Some A people get so carried away by this thought that they declare that the enslavement of B people is actually in B people’s own interest, because in that way the Bs will be able to learn from the As what it means to really be human. Others decide that B people are so manifestly inferior that they should be treated with exceptional harshness and severity in order to contain their inherent wickedness. Their own cruelty is thus made thoroughly moral by their awareness of the cruelty they are thereby keeping in check.

However, for reasons irrelevant to the present story, a time nevertheless comes when the government of A decides to abolish slavery, and to grant citizenship to all the former slaves. In legal terms, B people are now the equal of A people. Indeed, legally speaking, they are A people. (By now, after all, few ‘B people’ have ever set eyes on B.)

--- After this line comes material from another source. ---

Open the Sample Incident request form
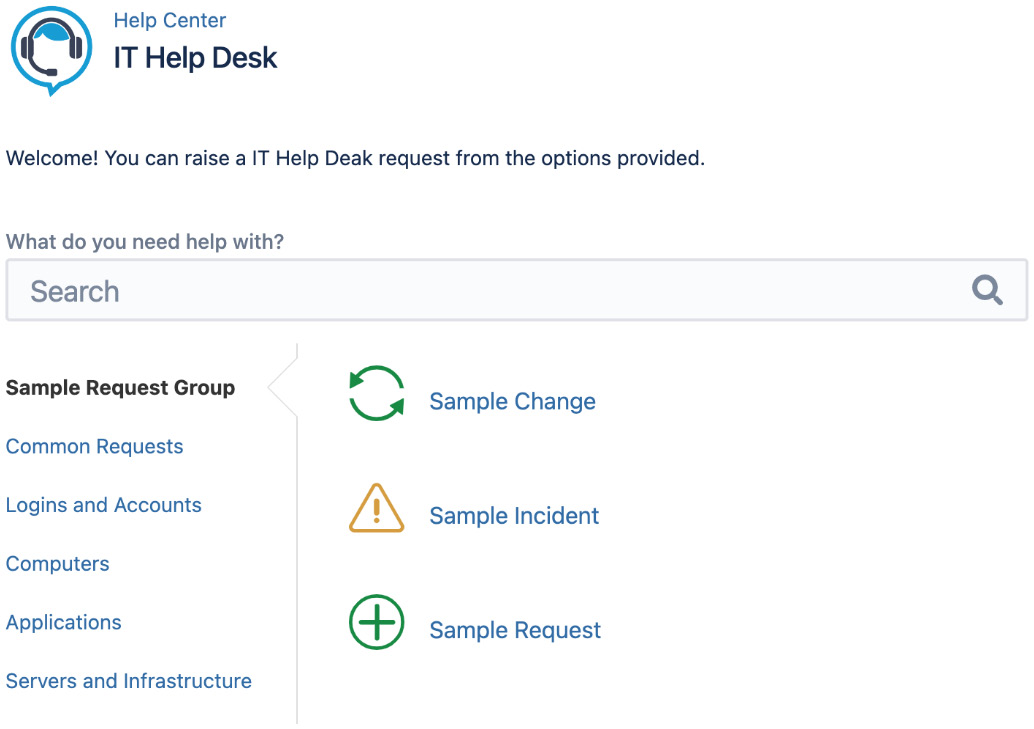The width and height of the screenshot is (1034, 729). (x=514, y=516)

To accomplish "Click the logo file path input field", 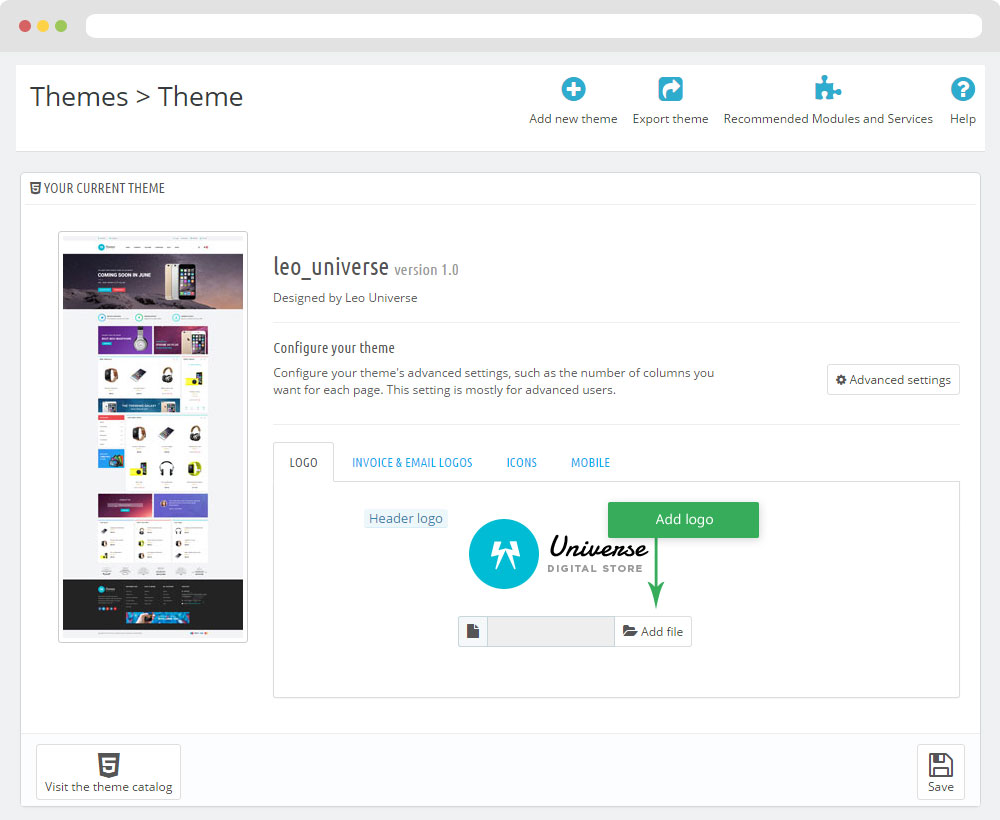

But many A people refuse to accept that B people really are their equals. After all, if they were to admit that B people are as human as themselves, that would mean admitting that their behaviour towards Bs up to now has been appallingly bad. Therefore they persist in their belief that B people are inferior, and continue to treat them harshly, so as to demonstrate that there was nothing wrong with their former behaviour, that they have nothing to be ashamed of, and that they can therefore continue to think of themselves as good.

And since they continue to treat B people harshly, this means that, even a generation after the emancipation of the B people, many A people still cannot allow themselves to think of Bs as their equals, because that would mean admitting, not only that the former enslavement of B people was wrong (which actually wouldn’t be so hard to do, given that the current generation weren’t implicated in it), but that their behaviour since has also been wrong.

And so, for many generations, many A people persist in treating B people harshly and cruelly in order to prove themselves that they really are good people.

Good guys and bad guys

I was very pleased to be asked to take part in a conference at University College Dublin earlier this month called Alternative Realities: New Challenges for American Literature in the Era of Trump, and then to take part in a panel discussion at the Museum of Literature in Dublin with the other keynote speakers, Aleksandar Hemon and Karen Bender, and the conference organiser Dolores Resano. I had a great time.

The following is (more or less) the text of my keynote speech.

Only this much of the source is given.